I was only a teenager when I awoke in a stranger’s house afraid, alone and in shock several questions circulated through my mind: what had happened? How did I end up here? Would I ever leave here? Is my family alright? Would I ever see them again?
The strangers turned out to be a foster family whom had taken my two younger brothers and I in. In the initial moments you feel as if life has just ended, your entire world stopped. You feel rage, sadness, fear and confusion. Well-meaning people do a horrible job of trying to comfort you by repeating the same old phrases: “It will be okay; don’t worry.” I understand these are just things we say to each other when tragedy strikes, but to the person who is experiencing the tragedy, they are an absolute waste of words. Think about it; do you really think the family who just found out that their husband/father was killed while at war needs to hear, “It will be okay?” I doubt it. You hear the words and know deep down that this moment will pass, but okay is a relative concept.
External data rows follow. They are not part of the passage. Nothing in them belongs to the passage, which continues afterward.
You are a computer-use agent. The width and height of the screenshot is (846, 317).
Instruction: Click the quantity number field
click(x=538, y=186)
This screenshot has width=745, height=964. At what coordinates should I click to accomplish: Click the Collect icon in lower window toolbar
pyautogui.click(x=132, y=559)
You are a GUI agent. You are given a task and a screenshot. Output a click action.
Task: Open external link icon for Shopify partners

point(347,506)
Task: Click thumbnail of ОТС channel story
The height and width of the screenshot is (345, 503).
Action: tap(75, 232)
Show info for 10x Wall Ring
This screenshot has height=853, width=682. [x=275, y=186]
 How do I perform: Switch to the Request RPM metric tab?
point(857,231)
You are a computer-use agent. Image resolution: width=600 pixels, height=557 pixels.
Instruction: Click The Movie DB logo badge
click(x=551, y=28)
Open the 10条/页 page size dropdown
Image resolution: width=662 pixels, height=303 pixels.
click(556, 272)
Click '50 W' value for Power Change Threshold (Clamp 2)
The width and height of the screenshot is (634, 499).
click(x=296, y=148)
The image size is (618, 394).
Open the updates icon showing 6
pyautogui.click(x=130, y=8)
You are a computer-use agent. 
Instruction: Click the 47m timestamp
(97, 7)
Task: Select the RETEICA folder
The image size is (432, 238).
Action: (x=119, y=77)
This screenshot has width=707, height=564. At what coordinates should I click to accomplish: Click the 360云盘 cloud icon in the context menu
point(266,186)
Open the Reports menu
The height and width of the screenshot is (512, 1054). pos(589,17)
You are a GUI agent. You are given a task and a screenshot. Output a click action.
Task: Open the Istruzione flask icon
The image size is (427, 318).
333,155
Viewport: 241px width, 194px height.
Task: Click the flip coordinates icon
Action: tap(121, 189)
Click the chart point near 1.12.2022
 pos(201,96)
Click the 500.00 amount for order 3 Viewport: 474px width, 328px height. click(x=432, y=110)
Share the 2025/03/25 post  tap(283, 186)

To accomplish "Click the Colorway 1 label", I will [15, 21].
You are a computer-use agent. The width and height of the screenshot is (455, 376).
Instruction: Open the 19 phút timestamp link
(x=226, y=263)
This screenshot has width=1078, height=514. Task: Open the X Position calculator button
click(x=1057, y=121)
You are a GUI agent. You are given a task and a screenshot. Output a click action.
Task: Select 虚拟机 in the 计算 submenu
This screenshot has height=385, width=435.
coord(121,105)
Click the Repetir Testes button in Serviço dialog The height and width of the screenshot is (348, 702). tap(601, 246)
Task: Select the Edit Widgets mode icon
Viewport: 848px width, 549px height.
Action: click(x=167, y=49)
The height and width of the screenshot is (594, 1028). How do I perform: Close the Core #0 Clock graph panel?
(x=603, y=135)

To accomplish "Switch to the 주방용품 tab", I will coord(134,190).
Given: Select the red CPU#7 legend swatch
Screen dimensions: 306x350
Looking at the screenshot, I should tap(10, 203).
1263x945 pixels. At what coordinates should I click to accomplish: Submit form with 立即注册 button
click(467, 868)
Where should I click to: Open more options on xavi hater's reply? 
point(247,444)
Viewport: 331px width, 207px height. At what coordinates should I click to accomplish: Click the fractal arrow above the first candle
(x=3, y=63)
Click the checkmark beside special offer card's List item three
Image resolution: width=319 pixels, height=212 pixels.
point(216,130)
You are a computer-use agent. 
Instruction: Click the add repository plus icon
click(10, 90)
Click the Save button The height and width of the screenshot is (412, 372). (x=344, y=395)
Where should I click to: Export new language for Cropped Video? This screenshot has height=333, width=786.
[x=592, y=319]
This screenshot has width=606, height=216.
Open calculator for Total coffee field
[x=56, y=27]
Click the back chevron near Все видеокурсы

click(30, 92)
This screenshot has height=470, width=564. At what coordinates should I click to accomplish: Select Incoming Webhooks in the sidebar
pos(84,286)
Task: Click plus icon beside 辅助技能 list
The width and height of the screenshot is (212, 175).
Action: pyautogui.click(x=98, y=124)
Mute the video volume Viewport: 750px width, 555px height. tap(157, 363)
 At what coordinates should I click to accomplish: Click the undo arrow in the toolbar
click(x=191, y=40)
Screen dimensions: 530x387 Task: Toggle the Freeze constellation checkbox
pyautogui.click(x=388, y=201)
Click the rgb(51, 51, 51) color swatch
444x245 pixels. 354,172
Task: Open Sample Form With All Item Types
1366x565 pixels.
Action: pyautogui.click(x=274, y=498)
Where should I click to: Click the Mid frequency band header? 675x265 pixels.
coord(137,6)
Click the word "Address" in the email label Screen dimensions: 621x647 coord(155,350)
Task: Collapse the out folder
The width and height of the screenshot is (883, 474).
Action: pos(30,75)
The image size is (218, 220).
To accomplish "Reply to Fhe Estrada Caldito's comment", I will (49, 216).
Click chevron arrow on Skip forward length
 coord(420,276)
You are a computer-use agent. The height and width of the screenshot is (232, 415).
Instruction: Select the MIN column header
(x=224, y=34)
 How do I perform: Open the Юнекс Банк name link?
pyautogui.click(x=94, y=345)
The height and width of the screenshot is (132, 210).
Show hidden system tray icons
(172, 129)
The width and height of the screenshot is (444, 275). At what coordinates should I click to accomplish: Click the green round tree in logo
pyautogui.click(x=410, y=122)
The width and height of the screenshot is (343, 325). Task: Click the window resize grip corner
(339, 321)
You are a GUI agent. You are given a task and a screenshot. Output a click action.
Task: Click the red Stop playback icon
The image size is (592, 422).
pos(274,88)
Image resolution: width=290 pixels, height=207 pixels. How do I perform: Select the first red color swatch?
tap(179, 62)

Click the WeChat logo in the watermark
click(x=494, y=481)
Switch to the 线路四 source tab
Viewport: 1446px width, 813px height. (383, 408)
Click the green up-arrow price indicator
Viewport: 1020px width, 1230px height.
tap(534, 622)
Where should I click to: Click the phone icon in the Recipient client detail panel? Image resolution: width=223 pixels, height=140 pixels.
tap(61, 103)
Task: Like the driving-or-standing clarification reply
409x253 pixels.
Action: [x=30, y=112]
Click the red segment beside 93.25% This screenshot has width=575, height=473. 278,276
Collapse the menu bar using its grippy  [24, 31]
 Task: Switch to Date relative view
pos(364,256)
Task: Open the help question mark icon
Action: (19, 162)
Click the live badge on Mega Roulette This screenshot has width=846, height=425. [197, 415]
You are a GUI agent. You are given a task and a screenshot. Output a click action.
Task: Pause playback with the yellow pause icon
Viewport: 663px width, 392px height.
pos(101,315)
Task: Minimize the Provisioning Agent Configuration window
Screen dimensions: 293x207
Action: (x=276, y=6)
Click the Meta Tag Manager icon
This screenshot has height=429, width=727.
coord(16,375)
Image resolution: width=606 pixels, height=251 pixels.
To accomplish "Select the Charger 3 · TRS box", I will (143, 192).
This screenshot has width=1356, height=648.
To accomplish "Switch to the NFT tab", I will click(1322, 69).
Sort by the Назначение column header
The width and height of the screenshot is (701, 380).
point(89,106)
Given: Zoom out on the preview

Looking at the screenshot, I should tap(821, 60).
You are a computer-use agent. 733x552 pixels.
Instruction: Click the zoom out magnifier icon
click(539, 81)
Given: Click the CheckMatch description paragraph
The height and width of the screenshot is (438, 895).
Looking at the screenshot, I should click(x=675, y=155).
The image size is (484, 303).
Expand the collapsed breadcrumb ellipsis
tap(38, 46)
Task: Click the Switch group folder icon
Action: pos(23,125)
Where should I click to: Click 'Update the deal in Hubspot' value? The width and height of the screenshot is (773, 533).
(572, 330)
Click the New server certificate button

What did they mean by, “It would be okay?” Did that mean thoughts of abuse would go away? Or did it mean that they would happen less? Did it mean that one day I would be “okay” with not having a family? Would I, one day, be “okay” with feeling abandoned and unloved? Maybe it meant that I’ll be “okay” with the fact that I may appear a certain way on the outside, I still have a hole in my heart big enough to fit Texas Stadium.
At the time, I just wanted to run. I wanted to get as far away from the pity and evaluations of therapists, psychiatrists, and foster parents. Nothing seemed to matter anymore: not whether I lived or died, succeeded or failed. Just as I was ready to give up, the last words my father spoke to me from his death bead were being repeated over and over in my head, “Take care of your brothers and don’t end up like me.” After the tenth time I heard his voice, I looked up and saw the faces of my two younger brothers, and every thought of running or giving up had vanished. Day after day I began to cry out for guidance, direction or some wisdom on how to maneuver through all the uncertainty and frustration I was experiencing. After days of praying and not feeling any better I began to grow angry with God. After all, how could He have abandoned me? Why would He have left me?
I stood in the middle of the 15-acre compound we were staying at, sweaty, dirty, and pissed at God. Unable to bear the heat, I went inside the room to where my brothers and I were staying, only to be summoned to the front room moments later. I had a visitor. From the shadow on the opposite side of the screen door, I could tell the person was male but I couldn’t make out a face, or any other feature for that matter. As the man walked in the house, the only thing I noticed was the huge ear-to-ear smile of a well-dressed, gray haired black man. His name was Mr. Leslie Foster, my CASA volunteer.
CASA, stands for Court Appointed Special Advocates. CASA volunteers are appointed by judges to watch over and advocate for abused and neglected children, in order to make sure they don’t get lost in the overburdened legal and social service system, or languish in inappropriate groups or foster homes. For my brothers and I CASA was a calming and consistent presence in the midst of turmoil and ambiguity.
I had met Mr. Foster several times and knew him to be a nice man who spoke a lot, but what I would soon come to realize is that God sent him to answer my prayers. Mr. Foster and I sat outside and began to talk, and talk, and talk. We talked for what seemed like forever. I can’t remember anything that he said except for one comment, “Don’t let this situation define you. You know, Chad, if you put God first and are willing to work hard, you can do anything.” As if God himself was speaking those words, they stuck with me. I can do anything. This was the first time I had ever heard that, and the timing couldn’t have been better. From that day forward I truly believe that if I put God first, don’t allow my situation to define me, and am willing to work hard I can do anything.
Luckily for me, I had Mr. Foster speak positive words when I was in turmoil, but there are hundreds of thousands of children in the foster care system right now who need someone to do the same for them. Maybe you feel that becoming a CASA volunteer isn’t for you, but it could be. I encourage everyone reading this to at least visit: www.casaforchildren.org and find out how you can help in your area.
I have no idea how many other children Mr. Foster represented, but I know having him in my life made all the difference during one of the scariest moments in my life. It is my hope that more children can be as fortunate as I was, but in order for that to happen, we need more people with loving hearts and a desire to make a difference, to step up. So, come on. What are you waiting for?
Copyright Chadwick's Blog 2012
2 Comments
James
Sep 27, 2010
Hey Chadwick, well said! I know Texas CASA and those organizations affiliated with them appreciate your words on this matter. jtp.
csapenter
Sep 27, 2010
Thank you James. I certainly appreciate them.